* begin RAW RECORDS *

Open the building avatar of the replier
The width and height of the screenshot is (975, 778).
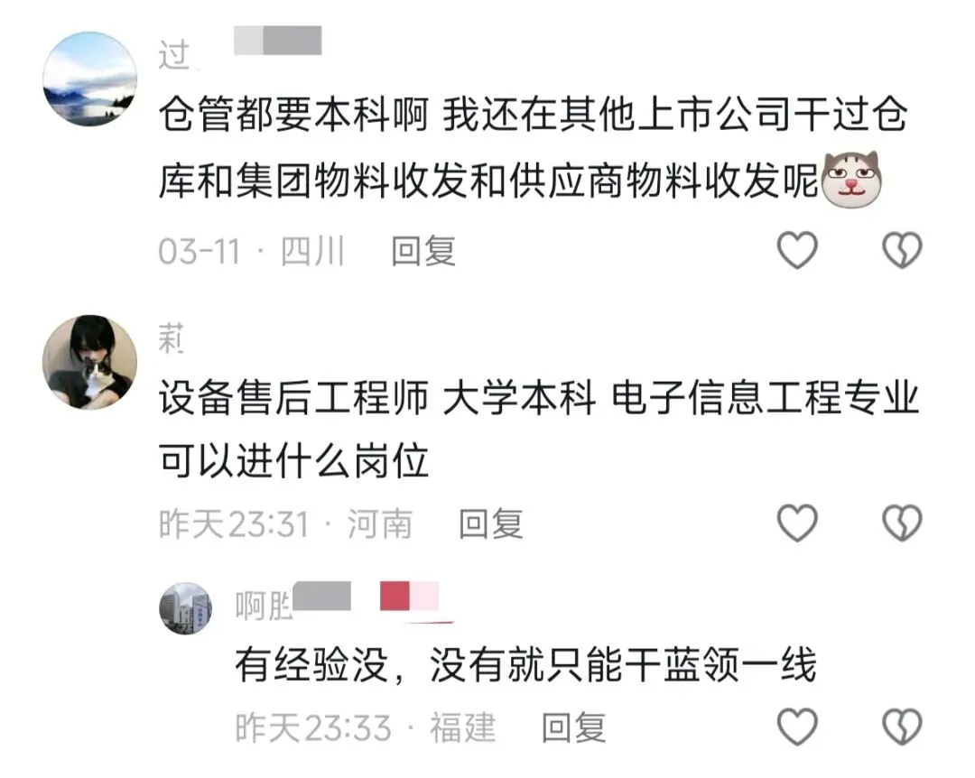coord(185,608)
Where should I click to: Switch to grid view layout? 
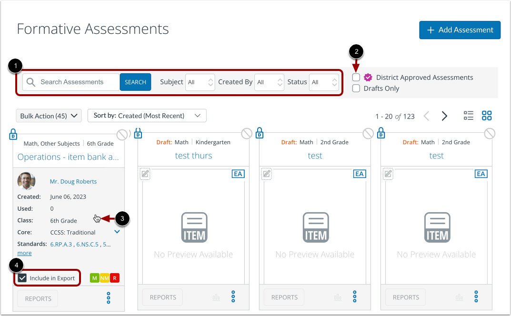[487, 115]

* end RAW RECORDS *
* begin RAW RECORDS *

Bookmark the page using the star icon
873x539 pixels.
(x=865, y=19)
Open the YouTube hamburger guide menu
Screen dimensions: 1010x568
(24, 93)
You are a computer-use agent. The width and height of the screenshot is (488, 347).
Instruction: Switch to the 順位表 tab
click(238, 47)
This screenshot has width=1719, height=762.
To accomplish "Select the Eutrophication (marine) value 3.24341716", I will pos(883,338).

* end RAW RECORDS *

### [TO BE DONE]
Please convert everything from the line containing "You are a computer-use" down to the line containing "I will pos(883,338)." into a JSON list of strings, one string per line, leaving out any blank lines.

### [COMPLETE RESPONSE]
[
  "You are a computer-use agent. The width and height of the screenshot is (488, 347).",
  "Instruction: Switch to the 順位表 tab",
  "click(238, 47)",
  "This screenshot has width=1719, height=762.",
  "To accomplish \"Select the Eutrophication (marine) value 3.24341716\", I will pos(883,338)."
]